For behold, in my name are they
called; and if they know me they shall come forth, and shall have a place
eternally at my right hand. (Mosiah 26:24)
Translation: The imagery of the right hand comes from the
ancient conceptions of the right hand as good and the left hand as evil. The Latin
word for “left” is sinistera, which was adopted into English with an
obviously pejorative character. Thus, it is a blessing to be on Yahweh’s right
hand. This conceptual division between the left and the right is well known
from the Old World, but less so from the New World.

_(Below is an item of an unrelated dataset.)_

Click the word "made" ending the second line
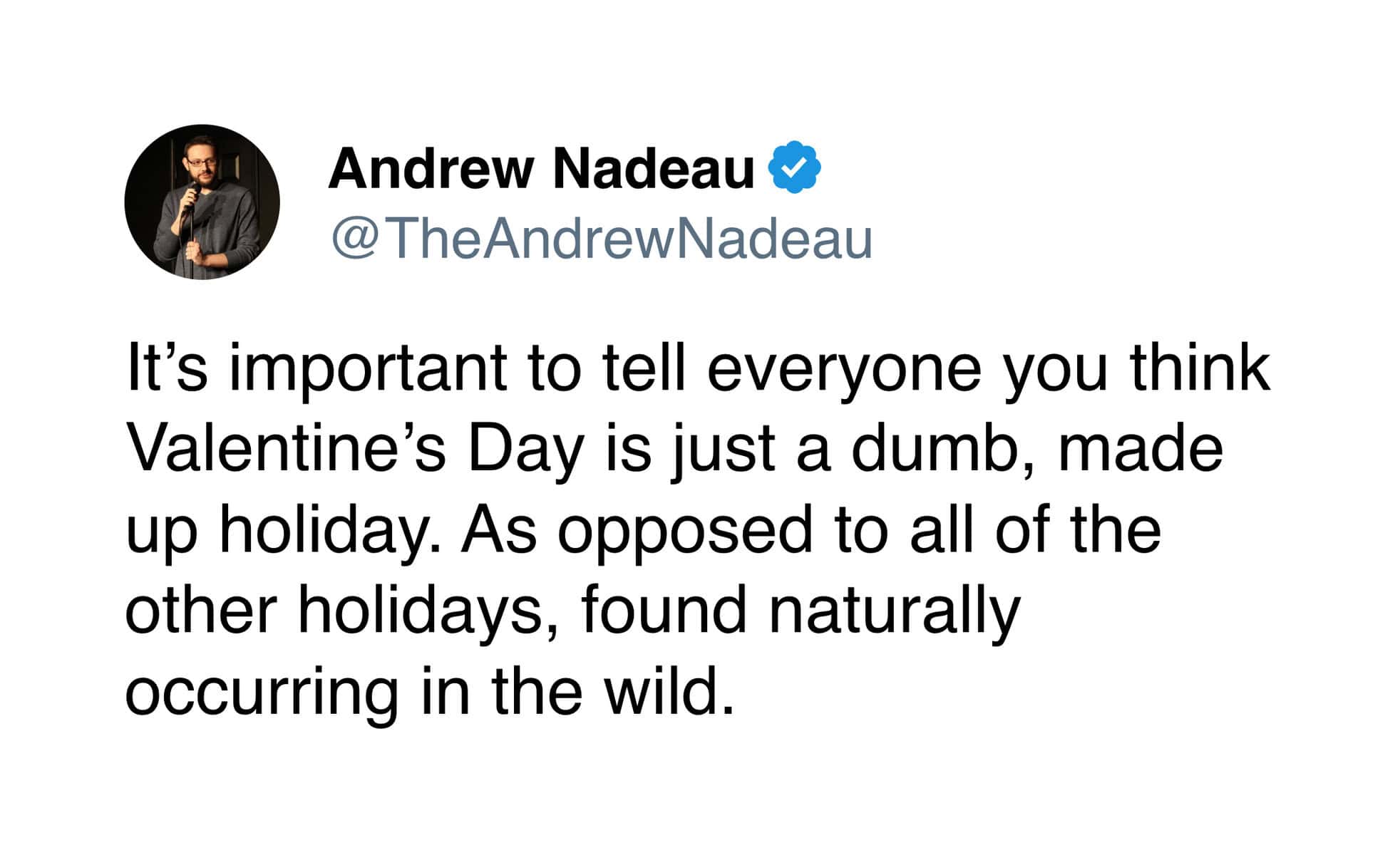1400x855 pixels. coord(1141,449)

There is little literature on the
meaning of the left hand in Mesoamerica, but there are hints that it was not
considered evil, but that it may have been a sign of a connection to the powers
of the other world. For example, the left-handed warriors of the Mexica were
considered the most fearful, most likely because their left-handedness gave
them a military advantage. The name of the Mexica tribal deity was Huitzilopochtli,
meaning “hummingbird on/of the left.” This context is positive for the Mexica.

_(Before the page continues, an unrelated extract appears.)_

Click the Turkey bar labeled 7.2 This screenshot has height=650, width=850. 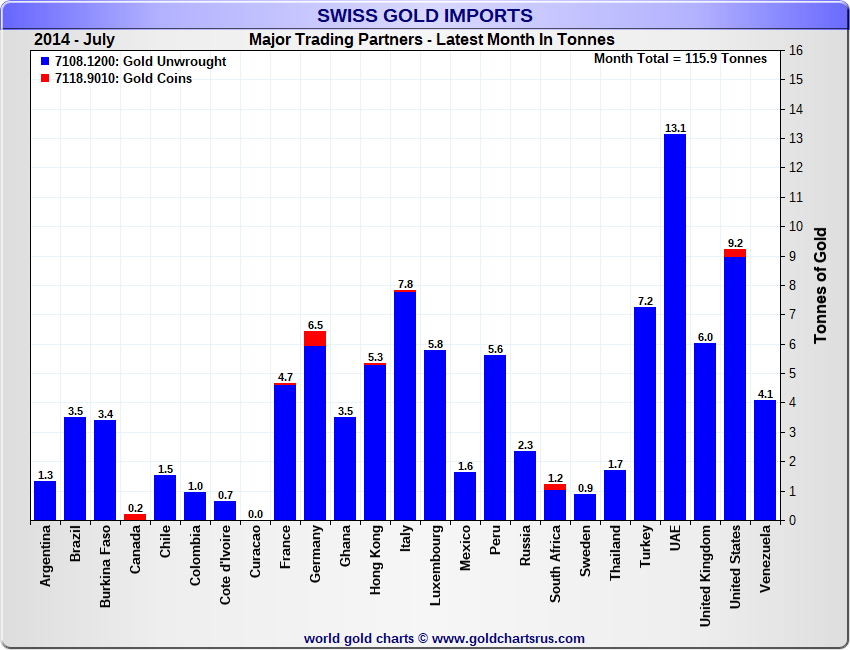click(645, 414)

A fascinating possibility comes from an analysis of the various stelae at the
site of Izapa, a much later description of the underworld from the Codices
Matritenses, and the Mesoamerican fascination with mirrors.

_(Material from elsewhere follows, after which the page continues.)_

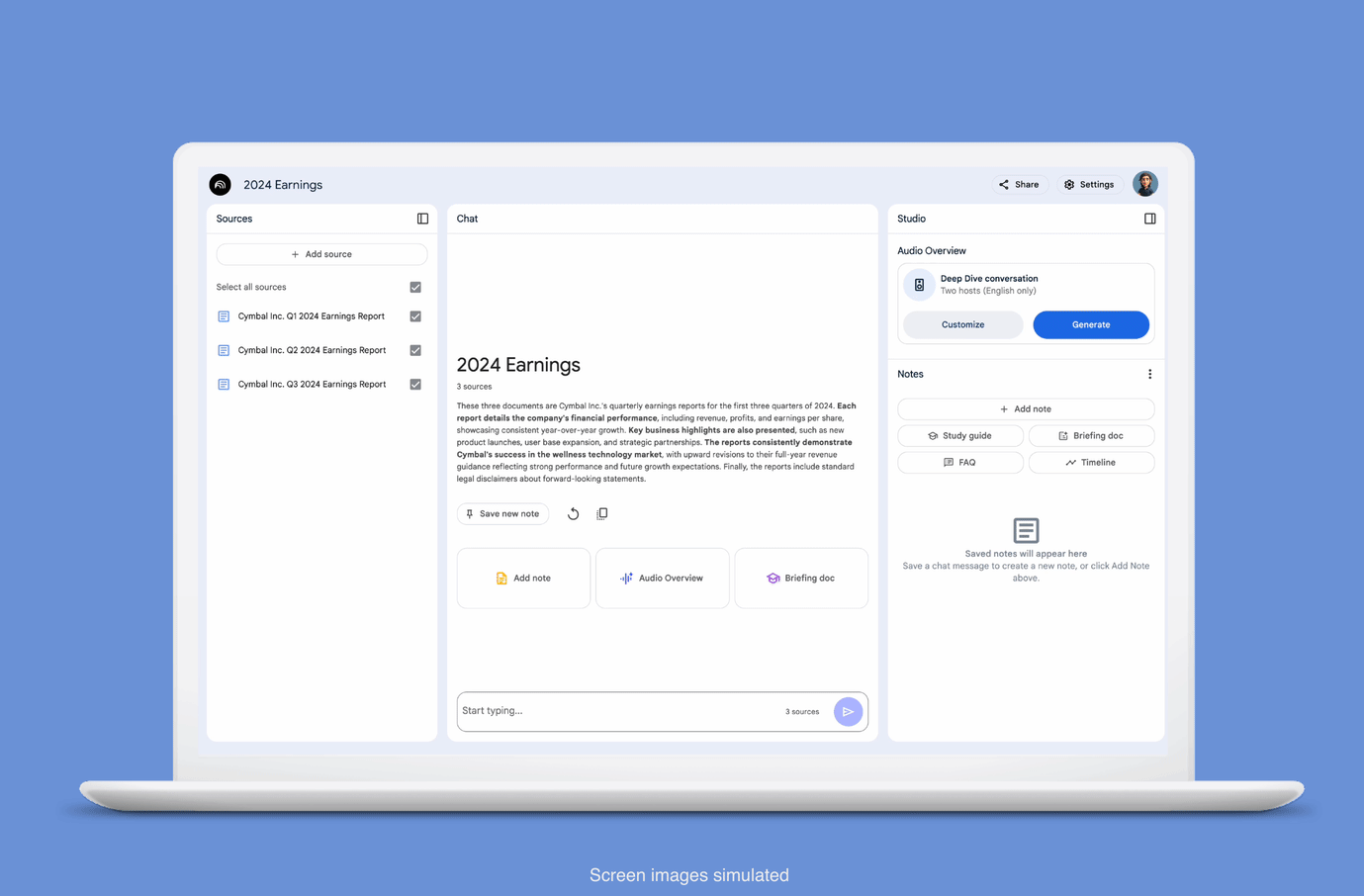Toggle Select all sources checkbox
Screen dimensions: 1364x896
(x=414, y=287)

In Izapa, a preponderance of actions
are performed with the left hand. Either the Izapans were statistically
left-handed more than any other known population, or the depiction of actions
by the left hand had a distinctive significance. The Codices Matritenses describe
the underworld as a place of reversals from the real world. (Bernardino se
Sahagún, “Codices Matritenses,” 1540-85, holograph Fol. 84r/v, Library, Royal
Palace of the Academy of History, Madrid, Spain. Microfilm in my possession)
And finally, the Mesoamerican mirror of polished obsidian or hematite has
symbolic connections to the primordial waters and the underworld. The mirror
effect is so well known that we understand a “mirror image” to transform right
to left and left to right. In this context, the left hand may be a representation
of a connection to the otherworld.
What would these possibilities for
this passage? I hypothesize that Joseph translated the concept, using an image
that was familiar to him, though not necessarily the wording of Mesoamerica, it
seems unlikely that the Old World imagery of “right is good/left is bad” would
have survived long enough to be recorded in this time period. (Brant A.
Gardner, Second Witness: Analytical and Contextual Commentary on the Book of
Mormon, 6 vols. [Salt Lake City: Greg Kofford Books, 2007], 3:437)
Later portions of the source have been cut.